Query Parser

To make searching databases simpler, Xapian provides a QueryParser class which converts a human readable query string into a Xapian Query object, for example:

apple AND a NEAR word OR "a phrase" NOT (too difficult) +eh

The above example shows how some of the basic modifiers are interpreted by the QueryParser; the operators it supports follow the operators described earlier, for example:

  • apple AND pear matches documents where both terms are present
  • apple OR pear matches documents where either term (or both) are present
  • apple NOT pear matches documents where apple is present and pear is not

Term Generation

The QueryParser uses an internal process to convert the query string into terms. This is similar to the process used by the TermGenerator, which can be used at index time to convert a string into terms. It is often easiest to use QueryParser and TermGenerator on the same database.

Operators

As well as the basic logical operators, QueryParser supports the additional operators discussed earlier and introduces some new ones, for example:

apple NEAR dessert
president "united states"
"race condition" -horse
+recipe +apple pie cake dessert

The NEAR and phrase support behaves in the same way as described earlier; the new features are the + and - operators, which select documents based on the presence or absence of specified terms, for example:

"race condition" -horse

Matches all documents with the phrase "race condition" but not horse; and:

+recipe +apple pie cake desert

Which matches all documents which have the terms recipe and apple; then all documents with these terms are weighted according to the weight of the additional terms.
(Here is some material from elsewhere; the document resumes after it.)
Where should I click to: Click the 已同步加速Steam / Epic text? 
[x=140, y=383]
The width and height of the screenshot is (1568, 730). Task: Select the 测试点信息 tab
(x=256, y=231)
One thing to note is that the behaviour of the +/- operators vary depending on the default operator used and the above examples assume that OP_OR is used.

Bracketed Expressions

When queries contain both OR and AND operators, AND takes precedence. To change the precedence of parts of the query, brackets can be used. For example, with the query:

apple OR pear AND dessert

The query parser will interpret this query as:

apple OR (pear AND dessert)

So to change the precedence and make the dessert a requirement, you would write the query initially as:

(apple OR pear) AND dessert

Stop words

Xapian also supports a stop word list, which allows you to specify words which should be removed from a query before processing. This list can be overridden within user search, so stop words can still be searched for if desired, for example if a stop word list contained ‘the’ and a search was for:

+the +document

Then the search would find relevant documents which contained both ‘the’ and ‘document’. Also, when searching for phrases, stop words do not apply, for example here we will retrieve documents with the exact phrase including ‘the’:

"the green space"

Searching with Prefixes

When a database is populated using prefixed terms (for example, title, author) it is possible to tell the QueryParser that these fields can be searched for using a human-readable prefix; for example:

author:"william shakespeare" title:juliet

Ranges

The QueryParser also supports range searches on document values, matching documents which have values within a given range. There are several types of range processors available, but the two discussed here are Date and Number, which require that values are serialised as they are indexed.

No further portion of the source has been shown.